Júlio Chiavenato
Sabado, 3 de Maio 2008 - 21h13 O chato de escrever para jornal é a necessidade de ser “claro”. Na prática significa vulgarizar o texto para que todos entendam. Sou pelo contrário: quem não “entende”, às vezes por preguiça de ir ao dicionário, nada quer saber. Na maioria são conformistas que preferem o prato pronto. Prato pronto é mais fácil. Mas é um grude.
Ontem, escrevi que o humanismo, teoricamente uma “religião” até o começo do século 20, foi vencido pela “revolução tecnotrônica”.
É bom explicar. A globalização foi o veículo da vitória de um processo começado desde a revolução industrial e recentemente formalizado a partir da imposição ideológica de uma estrutura socioeconômica anunciada por dois profissionais do anti-humanismo (que se manifestavam por uma fobia anticomunista): Henry Kissinger e Z. Brzezinski, um polonês que afirmava, nos anos 1970, que as verdadeiras revoluções sociais decorrem dos avanços tecnológicos.
Assim, Jesus e Marx, por exemplo, seriam peças de uma engrenagem, suas idéias nada valem diante do avanço tecnológico.
Kissinger e Brzezinski foram os ideólogos dos recentes governos norte-americanos.

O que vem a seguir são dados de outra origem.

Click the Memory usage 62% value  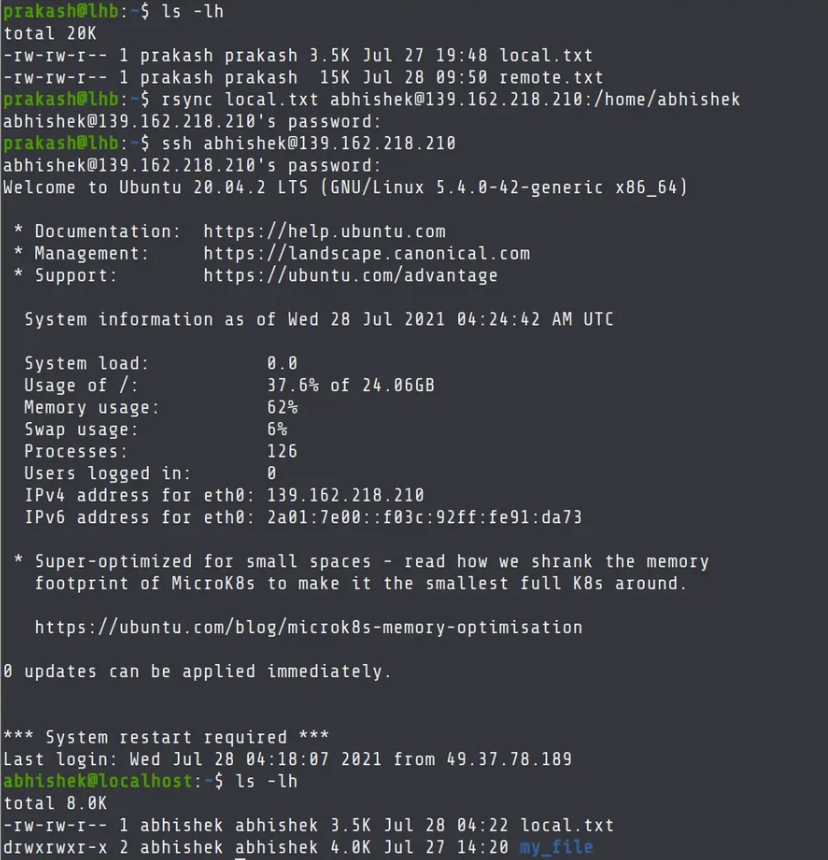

Brzezinski “pregava” a guerra contra os “inimigos da democracia” e que a CIA instigasse a guerra civil na Rússia, para dividir o país e evitar concorrência com os EUA depois do fim do comunismo.
Kissinger e Brzezinski, um alemão e outro polonês, impuseram-se como ideólogos úteis ao grande império norte-americano. Eles venceram.
Nos tempos que correm Jesus e Marx estão “derrotados”. As guerras, a desumanização do homem, o consumismo desvairado substituindo os valores éticos, não só confirmam como favorecem a expansão do capital monopolista.
O diabo também vence. Mas vive no inferno.